Effects of prolactin and estrogen on cell proliferation of the mouse liver induced by partial hepatectomy.

Estrogen or prolactin suppresses mouse hepatocellular tumorigenesis induced by carcinogens through inhibition of the growth of preneoplastic hepatocytes. In the present study, we investigated whether estrogen or prolactin inhibits proliferation of normal hepatocytes as well as preneoplastic hepatocytes in mice. The proliferation of mouse hepatocytes was induced by partial hepatectomy, and DNA synthesis of the liver was evaluated by measurement of 5-[125I]iododeoxyuridine ([125I]IdUrd) uptake/mg liver DNA after an injection of [125I]IdUrd into mice. For acute treatment with estrogen or prolactin, estradiol-17 beta (E2) (1 micrograms) or ovine prolactin (140 micrograms) was injected into ovariectomized mice twice a day from the day of partial hepatectomy. For chronic treatment with estrogen, ovariectomized mice received implants of E2 pellets containing 100 micrograms E2 40 days before partial hepatectomy, and for chronic treatment with prolactin, hyperprolactinemia was induced by pituitary graft under the renal capsule of ovariectomized mice 40 days before partial hepatectomy or by daily injections of perphenazine (150 micrograms/day) beginning 40 days before partial hepatectomy.

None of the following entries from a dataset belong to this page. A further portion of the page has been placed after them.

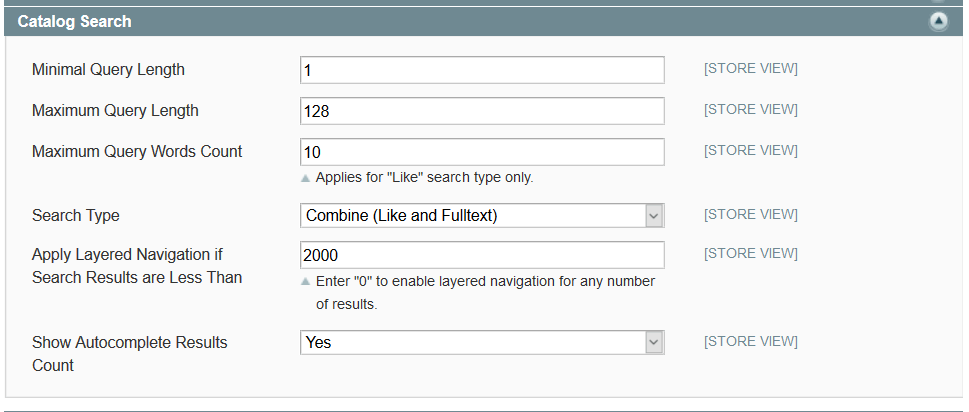Click the Maximum Query Words Count label
Screen dimensions: 969x412
(137, 152)
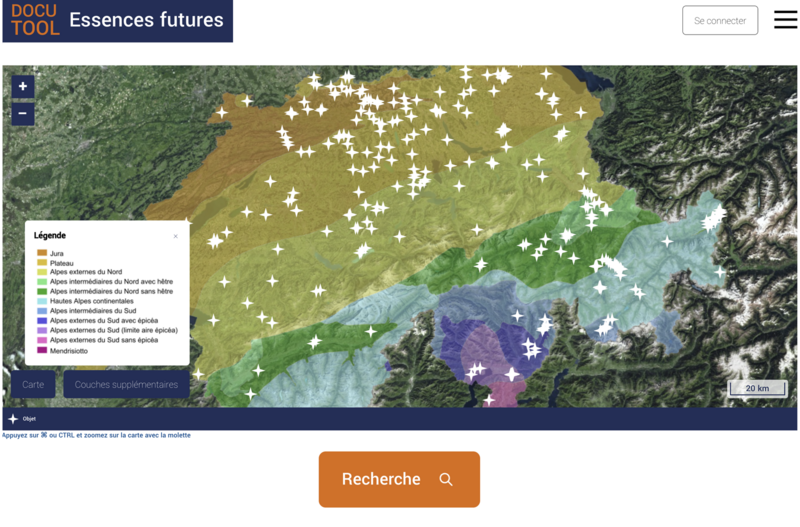Click the Objet star icon in footer
This screenshot has width=800, height=527.
click(13, 419)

The acute treatment with either estrogen or prolactin did not affect the hepatocyte proliferation induced by partial hepatectomy. Chronic hyperprolactinemia induced by the pituitary graft or by injections of perphenazine, and the chronic treatment with E2 pellets did not suppress either basal or partial hepatectomy-induced proliferation of hepatocytes. The present results show that acute and chronic treatments with estrogen or prolactin do not inhibit proliferation of mouse normal hepatocytes, and suggest that the effects of estrogen and prolactin on proliferation of mouse hepatocytes are different from those on proliferation of preneoplastic hepatocytes.